Musique

La première édition du festival de musique électronique version alpine bat actuellement son plein à l’Alpe d’Huez.


L’Alpe d’Huez a pris des airs de festival cette semaine. Quelque 25.000 fanas de musique électronique venus des quatre coins du monde ont envahi la station française pour participer à la première édition du Tomorrowland Winter, réplique plus petite et en montagne du rendez-vous organisé chaque année à Boom.

Malgré des airs paisibles en journée et même le soir en dehors de son centre, la station alpine vit quatre jours durant au rythme des beats des meilleurs DJ’s de la planète. Sur les abords des pistes en journée et en plein cœur de la station le soir venu. 

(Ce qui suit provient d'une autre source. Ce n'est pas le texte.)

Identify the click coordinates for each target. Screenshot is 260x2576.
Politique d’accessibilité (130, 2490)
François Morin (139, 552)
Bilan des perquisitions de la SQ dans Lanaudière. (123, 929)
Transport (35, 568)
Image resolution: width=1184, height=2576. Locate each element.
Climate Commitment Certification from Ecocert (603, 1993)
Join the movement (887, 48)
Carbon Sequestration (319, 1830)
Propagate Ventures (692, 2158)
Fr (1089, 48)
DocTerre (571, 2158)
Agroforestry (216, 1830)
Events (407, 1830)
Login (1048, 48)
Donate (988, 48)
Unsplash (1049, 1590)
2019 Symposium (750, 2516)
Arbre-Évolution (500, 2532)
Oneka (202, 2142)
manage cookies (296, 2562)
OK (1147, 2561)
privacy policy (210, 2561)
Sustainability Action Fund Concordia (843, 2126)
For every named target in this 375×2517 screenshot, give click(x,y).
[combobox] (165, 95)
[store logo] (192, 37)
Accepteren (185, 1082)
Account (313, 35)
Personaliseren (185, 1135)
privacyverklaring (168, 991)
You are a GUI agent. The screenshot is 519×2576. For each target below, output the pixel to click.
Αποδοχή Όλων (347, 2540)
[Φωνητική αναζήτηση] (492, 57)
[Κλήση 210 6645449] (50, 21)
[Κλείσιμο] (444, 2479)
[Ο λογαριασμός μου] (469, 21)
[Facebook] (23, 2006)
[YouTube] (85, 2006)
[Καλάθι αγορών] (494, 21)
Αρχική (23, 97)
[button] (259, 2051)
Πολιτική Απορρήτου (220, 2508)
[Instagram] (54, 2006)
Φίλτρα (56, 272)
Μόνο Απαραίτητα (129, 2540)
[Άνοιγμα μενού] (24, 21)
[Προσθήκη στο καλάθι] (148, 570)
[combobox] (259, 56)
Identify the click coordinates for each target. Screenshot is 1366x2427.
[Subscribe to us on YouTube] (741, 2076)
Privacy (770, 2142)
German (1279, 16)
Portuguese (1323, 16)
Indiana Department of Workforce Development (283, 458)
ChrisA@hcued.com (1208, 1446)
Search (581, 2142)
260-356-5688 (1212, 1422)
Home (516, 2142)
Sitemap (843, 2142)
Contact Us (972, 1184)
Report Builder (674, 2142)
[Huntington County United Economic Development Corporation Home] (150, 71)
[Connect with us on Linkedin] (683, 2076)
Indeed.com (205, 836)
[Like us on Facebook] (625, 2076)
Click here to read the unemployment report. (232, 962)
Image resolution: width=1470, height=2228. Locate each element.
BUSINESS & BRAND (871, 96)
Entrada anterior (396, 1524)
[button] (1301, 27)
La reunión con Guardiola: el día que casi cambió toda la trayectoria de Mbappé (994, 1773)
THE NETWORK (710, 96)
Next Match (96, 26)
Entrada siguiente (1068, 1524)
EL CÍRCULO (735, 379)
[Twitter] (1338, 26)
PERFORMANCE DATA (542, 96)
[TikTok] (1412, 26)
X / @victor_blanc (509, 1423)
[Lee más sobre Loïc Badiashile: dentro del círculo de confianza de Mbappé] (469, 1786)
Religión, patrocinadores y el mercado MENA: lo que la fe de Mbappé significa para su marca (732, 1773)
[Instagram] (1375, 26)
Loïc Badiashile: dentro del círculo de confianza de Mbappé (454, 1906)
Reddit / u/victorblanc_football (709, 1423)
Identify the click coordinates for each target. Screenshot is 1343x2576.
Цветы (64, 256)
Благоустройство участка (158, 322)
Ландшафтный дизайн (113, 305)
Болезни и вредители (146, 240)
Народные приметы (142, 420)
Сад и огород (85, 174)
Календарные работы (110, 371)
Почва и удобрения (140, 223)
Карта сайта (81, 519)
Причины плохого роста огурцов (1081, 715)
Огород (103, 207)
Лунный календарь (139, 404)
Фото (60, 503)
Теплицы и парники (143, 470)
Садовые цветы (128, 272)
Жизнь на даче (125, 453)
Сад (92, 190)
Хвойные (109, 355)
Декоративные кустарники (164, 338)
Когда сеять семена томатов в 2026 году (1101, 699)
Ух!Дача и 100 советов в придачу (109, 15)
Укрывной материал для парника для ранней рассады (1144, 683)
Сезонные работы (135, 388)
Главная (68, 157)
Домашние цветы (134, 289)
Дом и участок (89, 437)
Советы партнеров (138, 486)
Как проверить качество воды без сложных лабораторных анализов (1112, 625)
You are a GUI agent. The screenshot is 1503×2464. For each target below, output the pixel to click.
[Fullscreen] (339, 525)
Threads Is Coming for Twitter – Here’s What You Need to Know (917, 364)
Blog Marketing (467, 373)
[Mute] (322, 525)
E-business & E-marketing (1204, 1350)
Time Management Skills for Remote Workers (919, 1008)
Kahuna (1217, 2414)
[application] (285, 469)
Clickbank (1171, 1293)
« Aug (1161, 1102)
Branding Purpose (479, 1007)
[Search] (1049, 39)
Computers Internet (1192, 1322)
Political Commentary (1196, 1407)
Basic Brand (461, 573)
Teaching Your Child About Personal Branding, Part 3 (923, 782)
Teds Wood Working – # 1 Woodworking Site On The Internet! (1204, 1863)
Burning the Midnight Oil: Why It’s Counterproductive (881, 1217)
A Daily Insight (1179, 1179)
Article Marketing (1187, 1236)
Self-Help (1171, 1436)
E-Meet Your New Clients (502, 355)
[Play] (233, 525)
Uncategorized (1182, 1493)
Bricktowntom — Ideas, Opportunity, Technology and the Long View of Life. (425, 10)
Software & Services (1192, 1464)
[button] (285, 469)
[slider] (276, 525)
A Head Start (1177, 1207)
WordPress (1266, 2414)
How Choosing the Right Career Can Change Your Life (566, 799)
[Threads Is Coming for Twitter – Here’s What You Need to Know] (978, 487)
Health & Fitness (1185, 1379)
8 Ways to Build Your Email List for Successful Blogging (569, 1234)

«Lors d’une semaine de vacances scolaires, la station peut accueillir jusqu’à 27.000 personnes », indique un marchand de skis local manifestement séduit par la venue du festival made in Belgium à l’Alpe d’Huez. «Autant dire qu’on affiche presque complet. Le début de semaine fut plus calme mais ça se remplit petit à petit avec l’ouverture officielle qui était programmée ce mercredi. »

© Tomorrowland

Tous ne partagent pas cet enthousiasme. Il y a ces nombreux tracas de circulation au cœur d’une station coupée en deux par le centre névralgique du festival, aboutissement de longues semaines nécessaires à l’installation des différentes scènes. Il y a aussi certains locaux qui ne voient pas tout cela d’un bon oeil. «Tous ces jeunes qui montent avec leurs skis et une bouteille d’alcool à la main… » soupirent-ils.



"On pense déjà à revenir"

L’alcool coule à flots, c’est sûr. Il suffisait de voir la démarche des festivaliers, dont une bonne partie venus de Belgique, à la sortie du show d’un DJ Snake mercredi soir ne jurant que par sa France, quitte à entonner la Marseillaise en guise de clôture, pour s’en convaincre. Mais l’ambiance reste bon enfant. Tout comme les nombreux déguisements arborés par les participants. Le plus grand danger semble en fait venir des plaques de glace formées sous les pieds des participants.

Tomorrowland Winter, pour sa première, semble déjà avoir su convaincre son public, un peu plus âgé que dans sa version belge et qui vit donc de longues journées partagées entre glisse et musique. « On pense d’ailleurs déjà à revenir l’année prochaine », nous glisse un couple de Bruxellois arrivé en début de semaine.

Au cœur d’une montagne en mal de neige, la production a surtout réussi à faire fort en terme de mise en scène, reproduisant à l’Alpe d’Huez son savoir-faire accumulé en Belgique depuis de longues années. Ce qui offre, une fois la nuit tombée, un show qui vaut à lui seul le détour.